[EM] RE: Definition of preferential voting
Paul Kislanko
kislanko at airmail.net
Fri Aug 20 12:34:50 PDT 2004
James Gilmour wrote:
Paul Kislanko > Sent: Friday, August 20, 2004 12:52 AM
> A "voting system" is a punched-card, a touch-sensitive CRT,
> paper with circles that require a #2 pencil, or a gorgeous
> 1950s-era big box with lots of levers to play with including
> the big ones that would automatically turn all the little
> ones for the same party.
Here in the UK we would normally refer to the equipment and its use as the
"voting method" and the
way votes are cast ("X" for one candidate, "X" for one party, "1, 2, 3 ...")
and the way those votes
are counted as the "voting system".
----------------
I thought about that later. My characterization of a "system" as a part of a
"method" was extremely arbitrary, and in other contexts I've used the terms
the other way around (the same way as they are used in the UK). In reviewing
the literature, it appears that "Voting System" and "Election Method" have
historically been used synonymously.
So, my suggestion was not a good one. The strength of English is its
flexibility, and that perforce implies ambiguity.
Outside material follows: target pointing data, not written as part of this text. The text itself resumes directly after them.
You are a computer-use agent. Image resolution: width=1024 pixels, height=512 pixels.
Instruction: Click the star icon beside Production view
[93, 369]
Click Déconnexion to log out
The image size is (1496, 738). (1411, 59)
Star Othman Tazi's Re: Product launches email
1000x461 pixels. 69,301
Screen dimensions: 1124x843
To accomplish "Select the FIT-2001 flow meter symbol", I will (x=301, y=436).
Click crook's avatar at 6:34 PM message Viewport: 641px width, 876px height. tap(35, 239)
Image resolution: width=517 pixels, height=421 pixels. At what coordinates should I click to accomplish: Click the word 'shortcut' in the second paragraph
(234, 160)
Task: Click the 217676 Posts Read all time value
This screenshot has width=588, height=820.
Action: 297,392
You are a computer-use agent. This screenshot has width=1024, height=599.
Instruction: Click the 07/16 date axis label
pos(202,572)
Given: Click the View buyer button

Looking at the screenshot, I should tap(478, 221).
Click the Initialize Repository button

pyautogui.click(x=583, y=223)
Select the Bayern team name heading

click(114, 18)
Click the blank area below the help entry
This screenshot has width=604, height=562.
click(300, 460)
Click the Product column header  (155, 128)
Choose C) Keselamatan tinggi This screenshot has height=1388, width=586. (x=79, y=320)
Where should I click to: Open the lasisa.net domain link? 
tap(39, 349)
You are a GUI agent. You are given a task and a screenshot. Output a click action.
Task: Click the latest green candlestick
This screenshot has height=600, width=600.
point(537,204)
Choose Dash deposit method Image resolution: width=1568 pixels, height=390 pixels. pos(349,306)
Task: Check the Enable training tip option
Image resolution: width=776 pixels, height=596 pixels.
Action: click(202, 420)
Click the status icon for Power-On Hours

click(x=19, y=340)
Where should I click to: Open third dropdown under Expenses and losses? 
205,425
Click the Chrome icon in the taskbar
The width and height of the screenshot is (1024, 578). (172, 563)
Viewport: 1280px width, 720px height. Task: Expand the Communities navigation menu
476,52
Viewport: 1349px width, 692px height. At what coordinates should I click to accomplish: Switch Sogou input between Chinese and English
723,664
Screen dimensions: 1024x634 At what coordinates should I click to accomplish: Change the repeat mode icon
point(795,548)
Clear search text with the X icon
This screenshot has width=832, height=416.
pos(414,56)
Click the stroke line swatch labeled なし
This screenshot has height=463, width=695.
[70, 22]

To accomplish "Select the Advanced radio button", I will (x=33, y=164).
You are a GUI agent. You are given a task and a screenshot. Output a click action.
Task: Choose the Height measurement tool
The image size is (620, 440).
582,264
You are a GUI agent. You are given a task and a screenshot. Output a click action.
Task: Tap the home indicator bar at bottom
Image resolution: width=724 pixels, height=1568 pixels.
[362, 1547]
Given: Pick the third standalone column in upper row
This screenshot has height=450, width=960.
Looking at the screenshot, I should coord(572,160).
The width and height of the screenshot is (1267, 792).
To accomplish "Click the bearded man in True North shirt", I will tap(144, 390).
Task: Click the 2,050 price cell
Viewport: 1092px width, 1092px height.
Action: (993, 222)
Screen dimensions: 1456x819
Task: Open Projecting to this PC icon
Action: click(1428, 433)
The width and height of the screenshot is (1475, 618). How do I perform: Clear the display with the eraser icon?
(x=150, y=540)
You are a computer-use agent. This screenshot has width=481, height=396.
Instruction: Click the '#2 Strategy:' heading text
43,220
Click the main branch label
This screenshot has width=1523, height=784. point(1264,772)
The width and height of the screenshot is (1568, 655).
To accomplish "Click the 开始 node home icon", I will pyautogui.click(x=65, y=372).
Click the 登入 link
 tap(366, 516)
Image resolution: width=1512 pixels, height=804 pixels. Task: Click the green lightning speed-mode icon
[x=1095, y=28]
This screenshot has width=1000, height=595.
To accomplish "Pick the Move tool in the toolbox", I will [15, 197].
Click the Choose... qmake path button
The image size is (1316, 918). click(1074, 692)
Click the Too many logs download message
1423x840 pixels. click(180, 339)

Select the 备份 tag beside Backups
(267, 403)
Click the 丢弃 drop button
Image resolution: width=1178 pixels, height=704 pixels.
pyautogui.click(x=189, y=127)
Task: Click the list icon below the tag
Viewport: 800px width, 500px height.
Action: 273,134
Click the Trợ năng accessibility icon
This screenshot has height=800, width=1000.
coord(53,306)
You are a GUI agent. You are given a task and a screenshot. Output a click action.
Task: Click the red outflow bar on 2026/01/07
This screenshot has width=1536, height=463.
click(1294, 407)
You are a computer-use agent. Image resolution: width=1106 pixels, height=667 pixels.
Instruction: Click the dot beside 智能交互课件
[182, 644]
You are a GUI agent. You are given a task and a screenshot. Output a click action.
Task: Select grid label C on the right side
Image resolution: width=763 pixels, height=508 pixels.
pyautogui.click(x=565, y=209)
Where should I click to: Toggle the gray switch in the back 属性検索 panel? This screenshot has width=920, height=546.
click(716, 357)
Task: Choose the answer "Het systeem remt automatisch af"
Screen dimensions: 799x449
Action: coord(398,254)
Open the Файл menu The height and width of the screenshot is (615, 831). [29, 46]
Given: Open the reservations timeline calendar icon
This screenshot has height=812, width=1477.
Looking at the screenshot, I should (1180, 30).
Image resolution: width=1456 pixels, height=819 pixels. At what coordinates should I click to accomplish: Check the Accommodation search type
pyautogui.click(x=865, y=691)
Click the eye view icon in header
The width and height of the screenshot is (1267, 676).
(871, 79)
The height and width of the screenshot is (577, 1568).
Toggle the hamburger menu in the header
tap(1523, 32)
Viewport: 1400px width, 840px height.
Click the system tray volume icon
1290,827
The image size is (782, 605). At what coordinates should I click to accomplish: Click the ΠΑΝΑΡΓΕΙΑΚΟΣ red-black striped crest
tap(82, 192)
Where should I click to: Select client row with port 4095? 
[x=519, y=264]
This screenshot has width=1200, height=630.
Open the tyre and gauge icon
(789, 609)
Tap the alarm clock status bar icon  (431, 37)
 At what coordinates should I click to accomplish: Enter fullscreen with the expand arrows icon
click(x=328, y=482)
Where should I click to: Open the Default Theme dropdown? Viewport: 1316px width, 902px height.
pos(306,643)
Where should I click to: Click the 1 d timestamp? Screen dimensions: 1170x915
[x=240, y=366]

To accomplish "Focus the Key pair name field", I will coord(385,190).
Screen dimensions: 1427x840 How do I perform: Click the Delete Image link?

So, re-phrasing my original thought, I find it easier to analyze whatever it
is by breaking it into two pieces. If there's a general-enough
preference-gathering mechanism then any tallying-mechanism can by analyzed
by characterizing its use of a theoretically-perfect input. And
tallying-mechanisms that depend upon a specific version of the generalized
input can be characterized by that as well.